EXCERPTED RECORDS —
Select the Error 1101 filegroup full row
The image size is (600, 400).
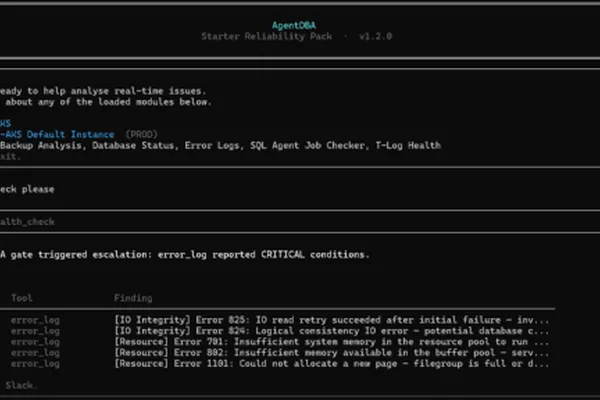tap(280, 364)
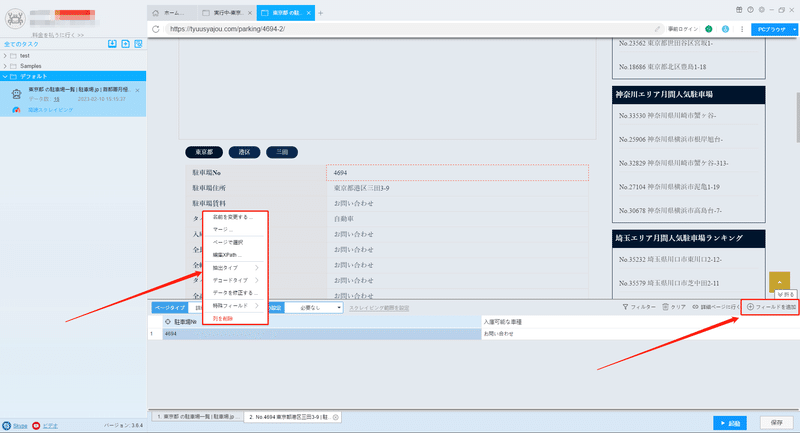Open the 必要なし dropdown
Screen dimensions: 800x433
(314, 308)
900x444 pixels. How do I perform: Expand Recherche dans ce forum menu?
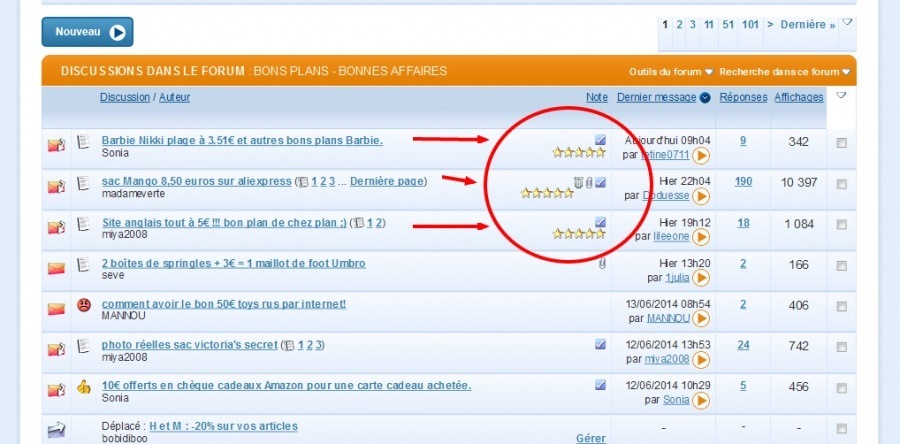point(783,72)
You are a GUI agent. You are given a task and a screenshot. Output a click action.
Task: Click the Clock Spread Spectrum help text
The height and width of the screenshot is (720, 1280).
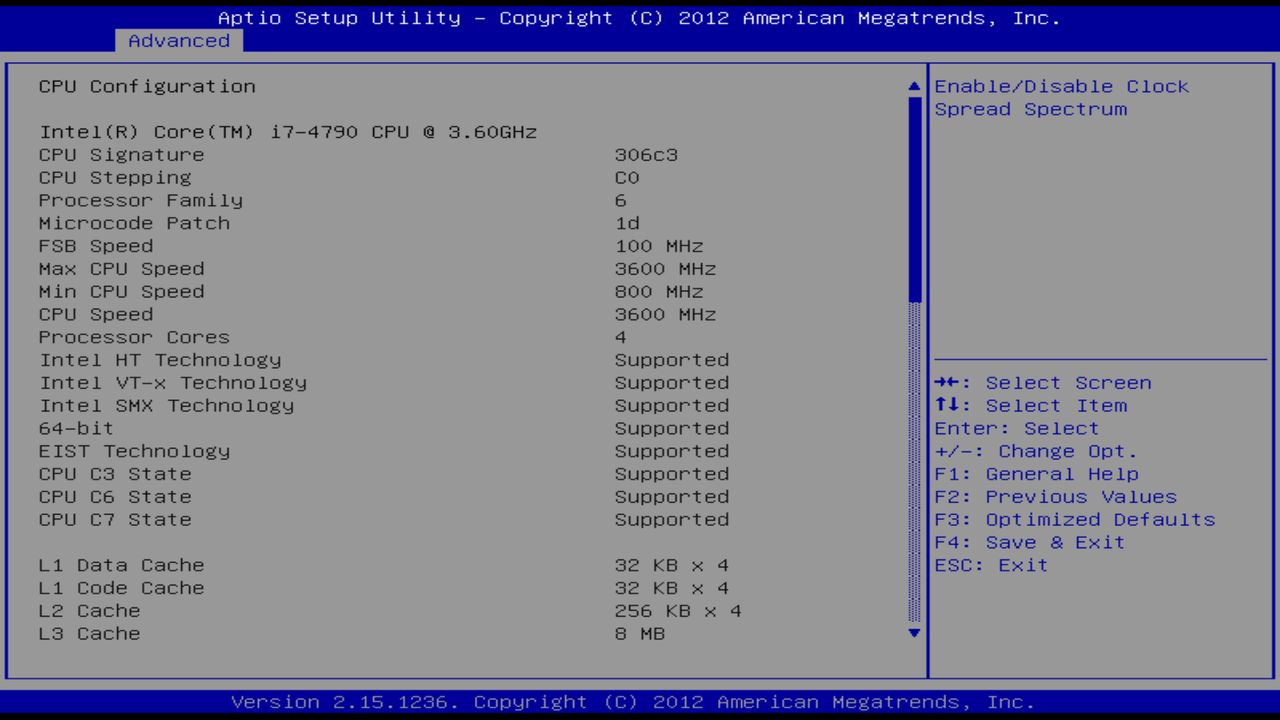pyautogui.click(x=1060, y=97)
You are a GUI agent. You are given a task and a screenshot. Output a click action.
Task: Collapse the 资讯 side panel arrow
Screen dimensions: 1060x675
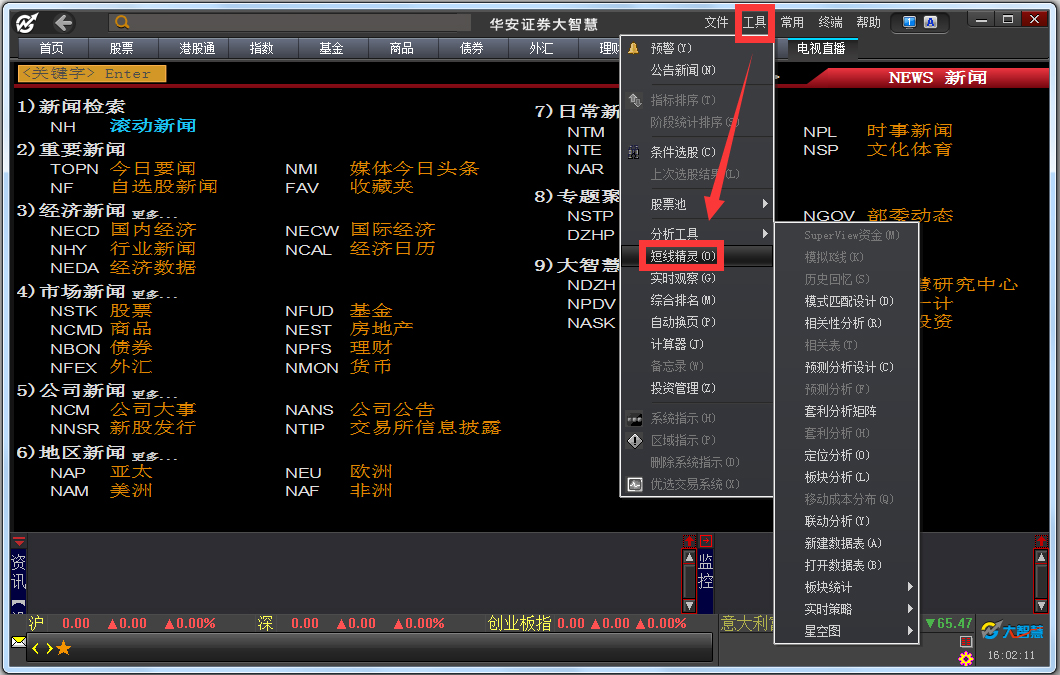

TASK TO CARRY OUT —
Without any of its images, the data above should be returned exactly.

ANSWER SPACE —
Select the Error 1101 filegroup full row
The image size is (600, 400).
tap(280, 364)
Open the 必要なし dropdown
Screen dimensions: 800x433
(314, 308)
900x444 pixels. How do I perform: Expand Recherche dans ce forum menu?
point(783,72)
You are a GUI agent. You are given a task and a screenshot. Output a click action.
Task: Click the Clock Spread Spectrum help text
The height and width of the screenshot is (720, 1280).
pyautogui.click(x=1060, y=97)
You are a GUI agent. You are given a task and a screenshot. Output a click action.
Task: Collapse the 资讯 side panel arrow
Screen dimensions: 1060x675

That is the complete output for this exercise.